While we consider the plaintiff's withholding of visitation to be a serious violation of the judgment of divorce which cannot be tolerated, we nevertheless conclude that, under all of the facts and circumstances of this case, it would still be in the best interests of the child for custody to remain with the plaintiff. The record indicates that whatever her character flaws may be, the plaintiff is indisputably a loving and attentive mother. It should also be noted that all of the psychiatric and psychological evidence submitted recommended that custody remain with the plaintiff. Furthermore, the plaintiff is available for the child on a full-time basis while the defendant, who is employed on a full-time basis, could attend to the child only part of the time. A transfer of custody in the instant situation would, in fact, be equivalent to placing the child in the custody of her paternal grandparents. It should also be noted that because the child has always resided with the plaintiff and because of her tender age, a forced separation from her mother at this point would likely prove to be traumatic. Accordingly, because there is no indication that a change in custody would result in significantly enhancing Dominique's welfare, we conclude that it would be in her best interests not to disrupt her life at this time (see, Pawelski v. Buchholtz, 91 A.D.2d 1200).

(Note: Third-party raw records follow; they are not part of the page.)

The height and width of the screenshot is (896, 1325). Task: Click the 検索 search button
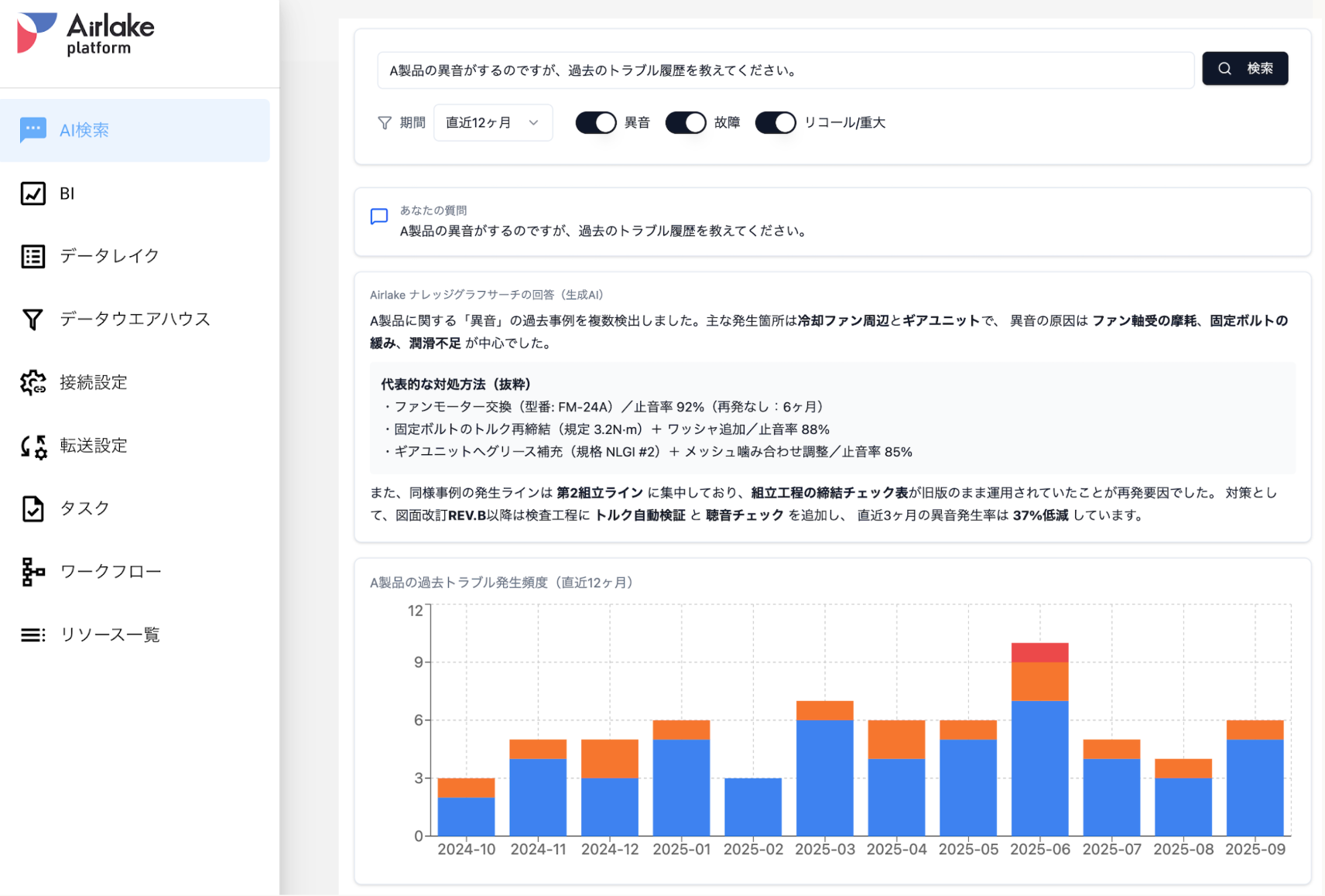click(1245, 68)
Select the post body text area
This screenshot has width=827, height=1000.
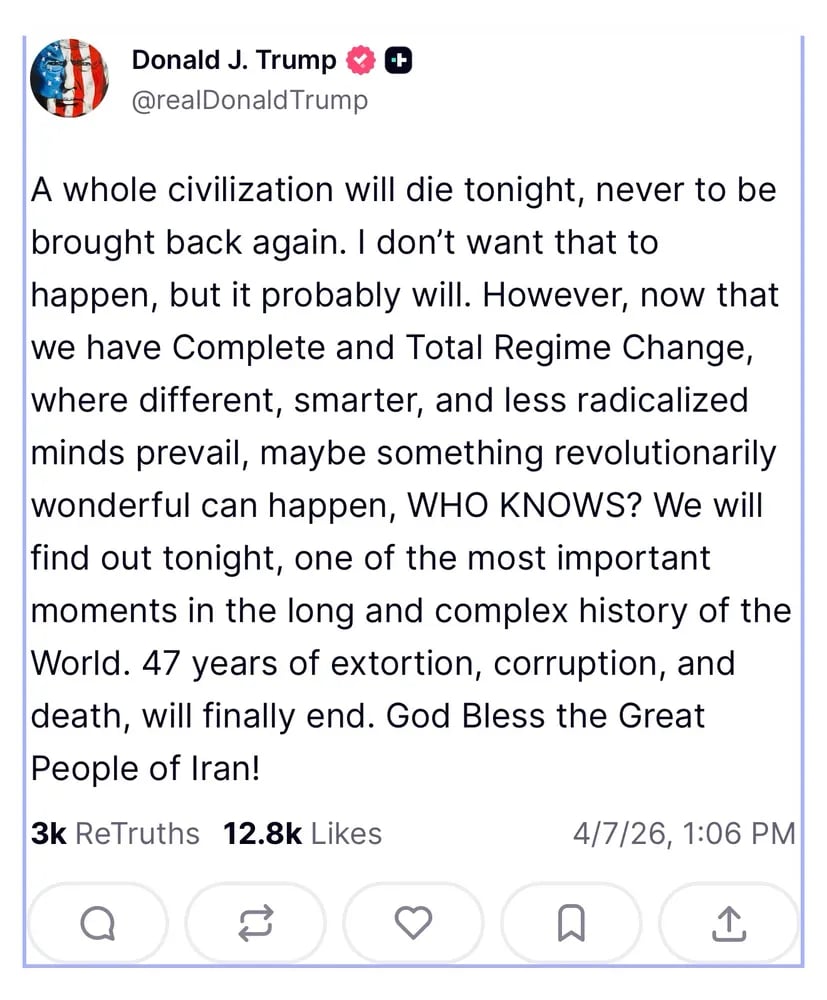[x=405, y=478]
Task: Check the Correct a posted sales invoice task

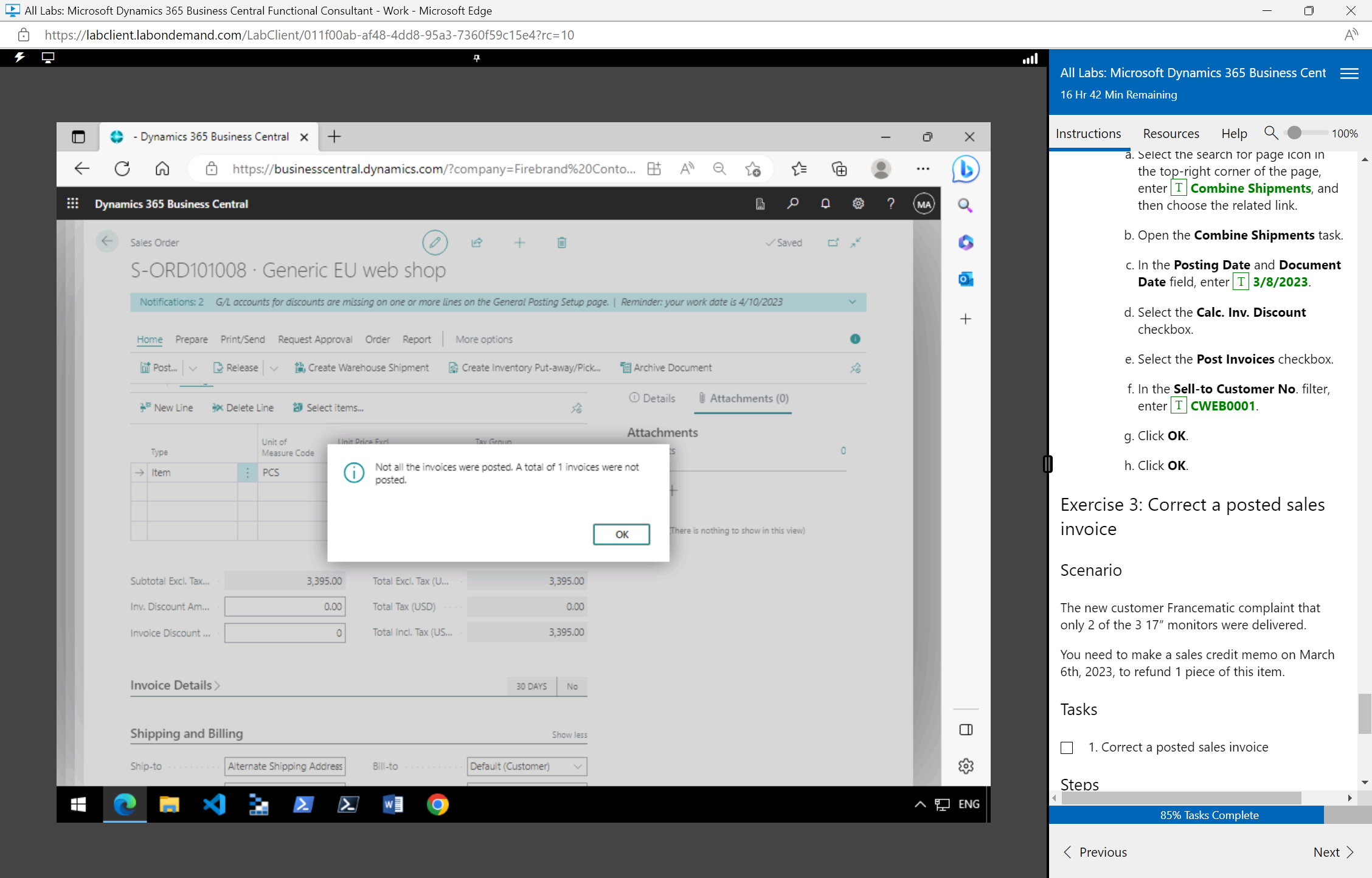Action: (1067, 747)
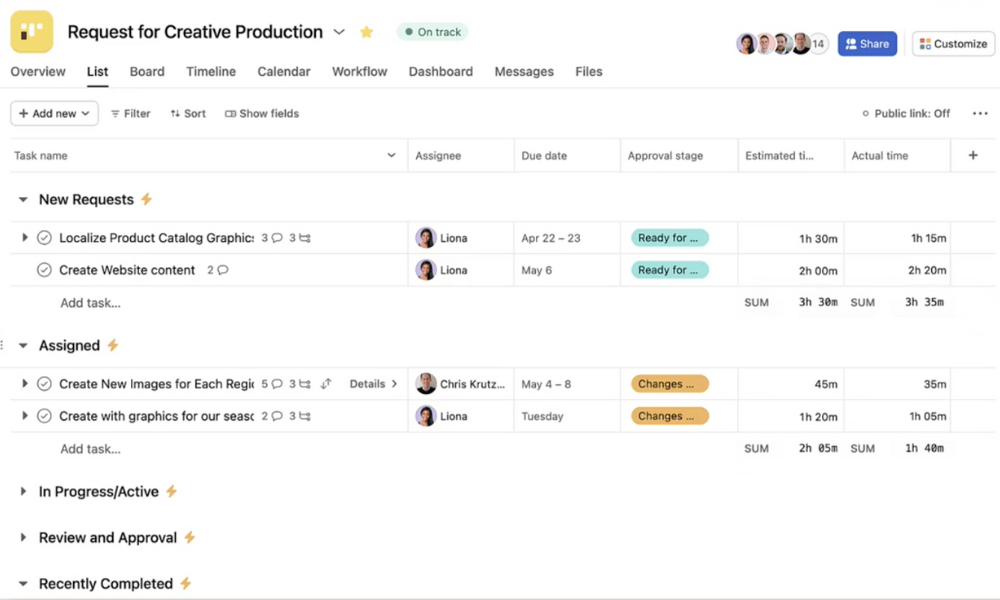The height and width of the screenshot is (600, 1000).
Task: Click the plus icon to add column
Action: click(973, 155)
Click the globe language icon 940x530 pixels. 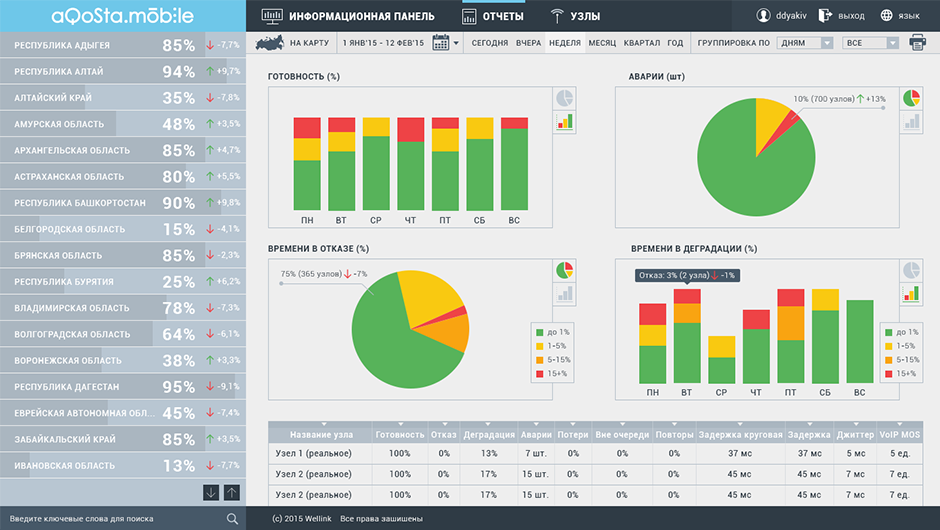coord(886,16)
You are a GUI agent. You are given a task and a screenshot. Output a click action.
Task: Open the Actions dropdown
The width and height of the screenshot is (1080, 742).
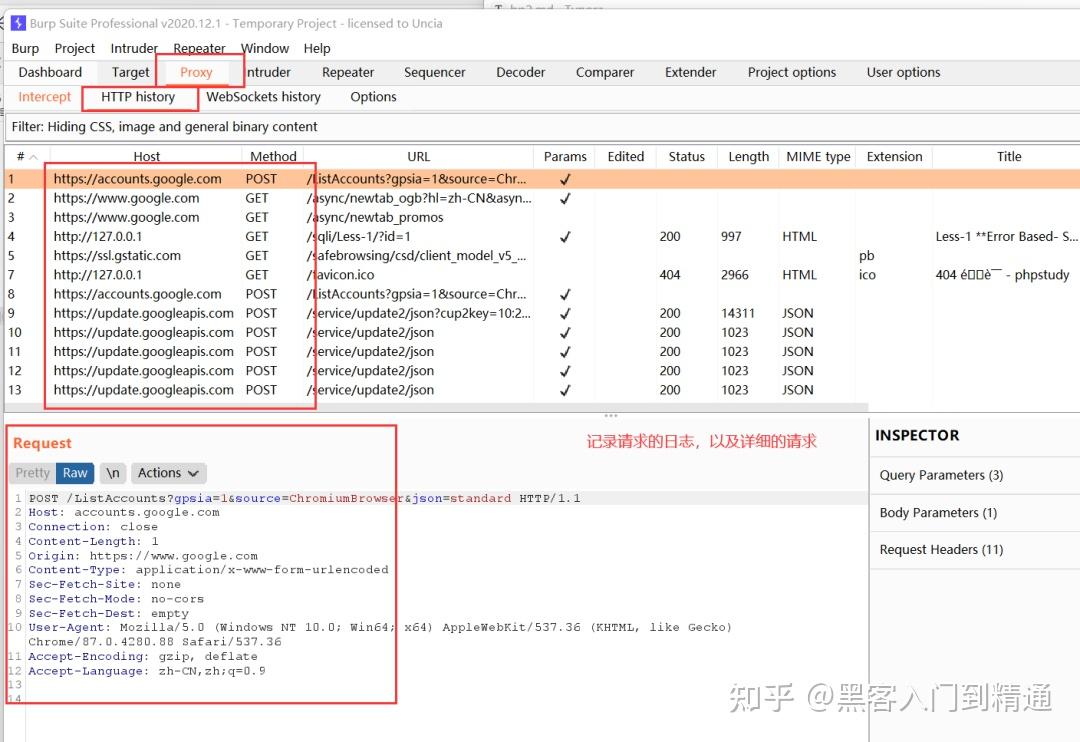(169, 473)
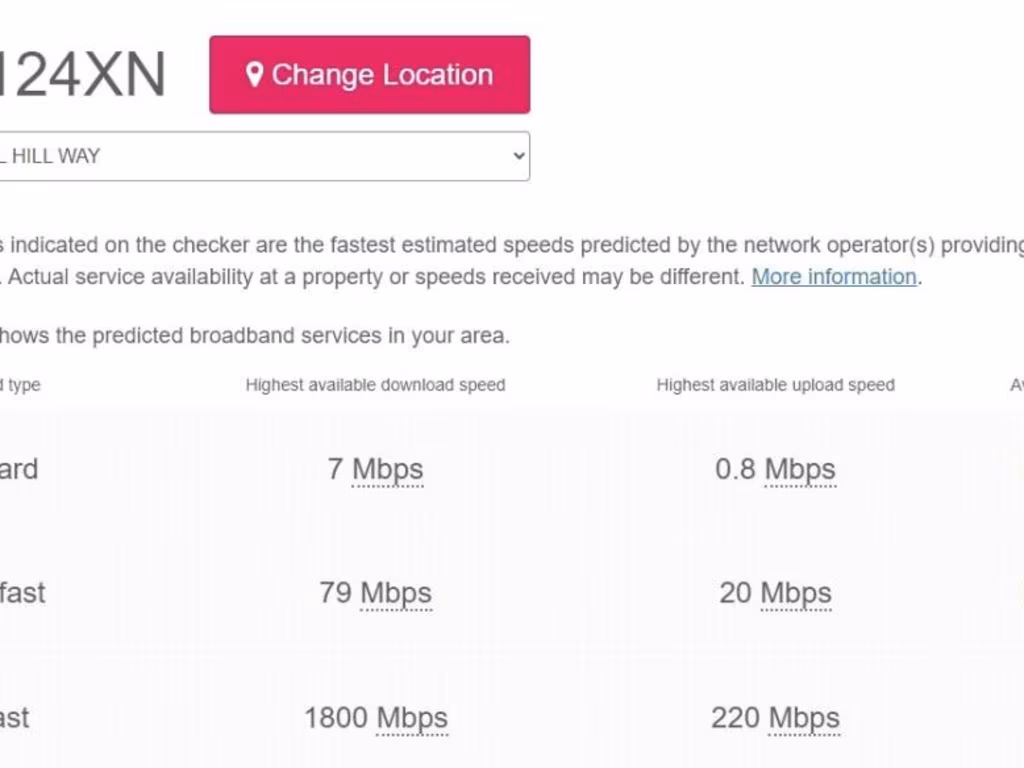The height and width of the screenshot is (768, 1024).
Task: Click the Highest available upload speed header
Action: pyautogui.click(x=775, y=385)
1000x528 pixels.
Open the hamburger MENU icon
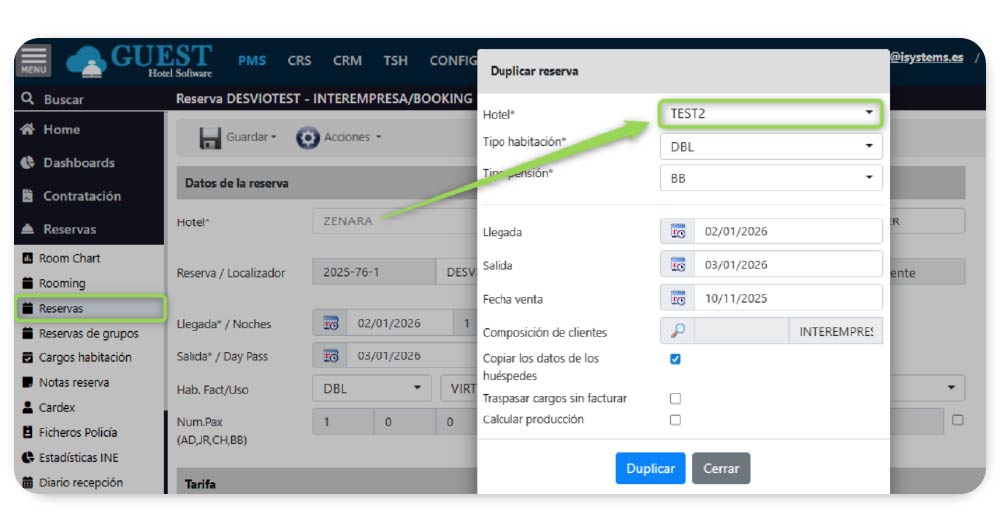tap(34, 60)
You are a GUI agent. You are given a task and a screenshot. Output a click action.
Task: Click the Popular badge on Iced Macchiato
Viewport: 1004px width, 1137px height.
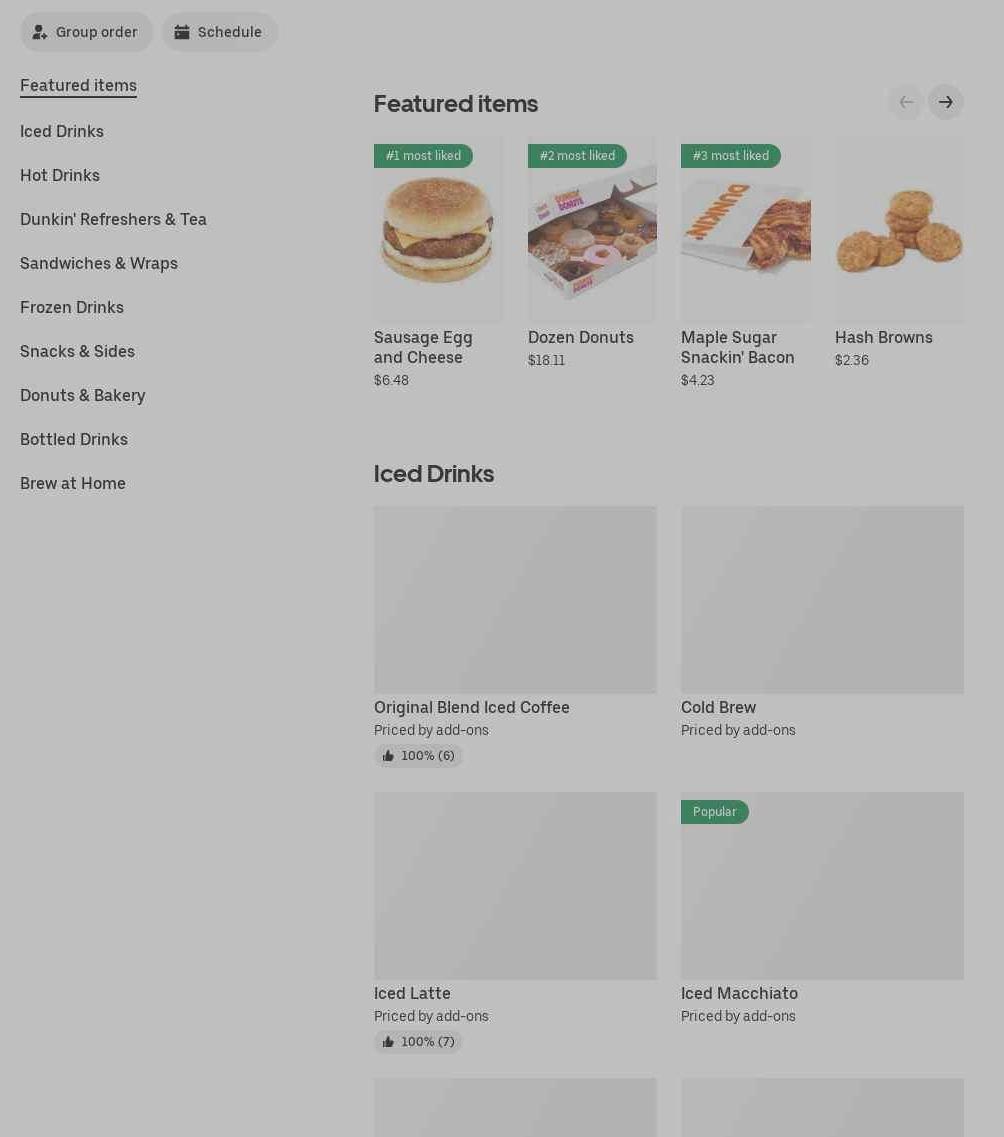[714, 812]
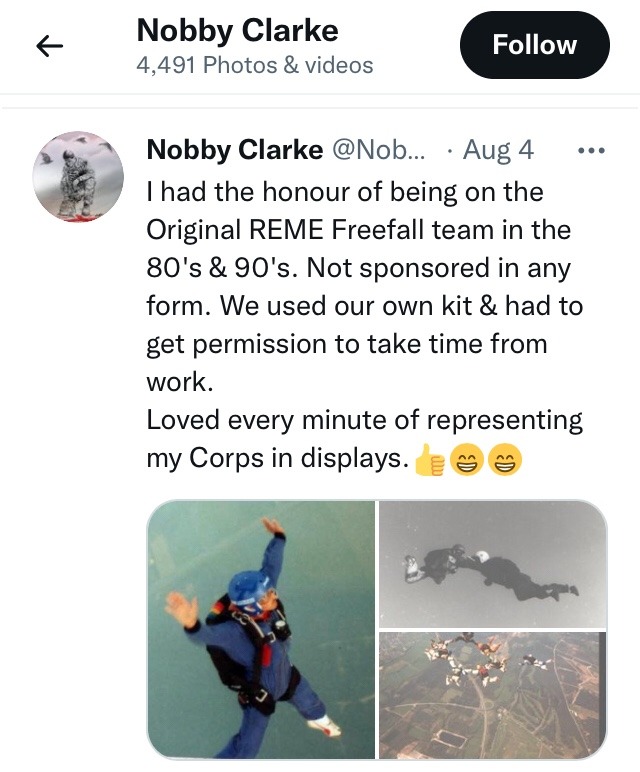
Task: Click the thumbs up emoji in tweet
Action: 429,460
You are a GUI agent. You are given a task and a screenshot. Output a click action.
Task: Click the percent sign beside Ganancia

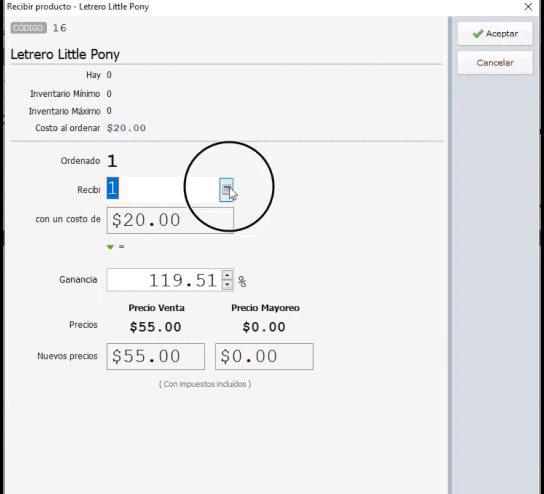(x=242, y=281)
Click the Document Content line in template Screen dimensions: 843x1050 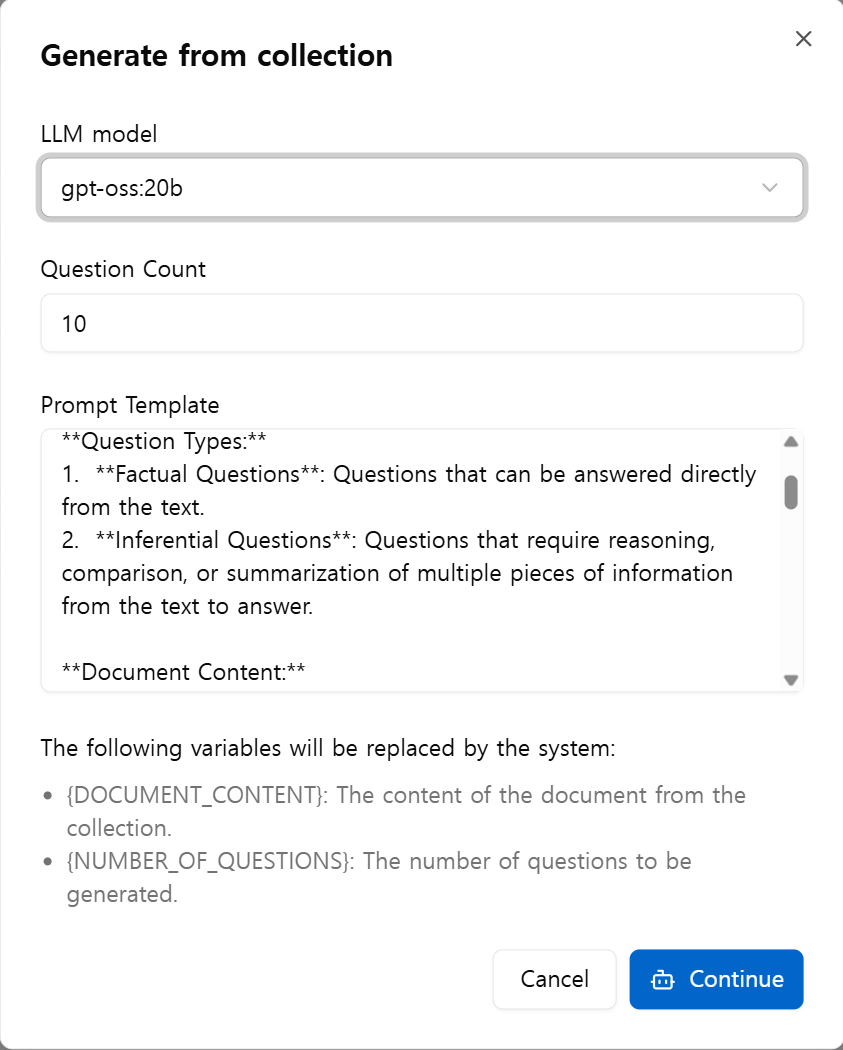(x=183, y=672)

Nevertheless, we agree with the Supreme Court's determination that the plaintiff was in contempt of the visitation provisions of the judgment of divorce. The record clearly indicates that the plaintiff has continuously and willfully interfered with and deprived the defendant of his visitation rights. Even if we assume that the plaintiff's denial of visitation was in response to the advice of social service or law enforcement officials, the mere act of disobedience, regardless of its motive, is sufficient to obtain a finding of civil contempt where such disobedience defeats, impairs, impedes or prejudices the rights of a party (see, Gordon v. Janover, 121 A.D.2d 599). We therefore find that a fine of $250 is appropriate as a penalty for the plaintiff's civil contempt. In the event of further disobedience, the plaintiff may be subject to additional penalties or a determination that it is no longer in the child's best interests for the plaintiff to retain custody (see, Gorsky v. Gorsky, 148 A.D.2d 674).
The court would remind both parties that in the judgment of divorce, the Supreme Court directed them to attend psychological counseling at their own expense to insure that the best interests of the child be served. Those interests require that the parties participate in a program of psychological counseling. Brown, J.P., Eiber, Sullivan and Harwood, JJ., concur.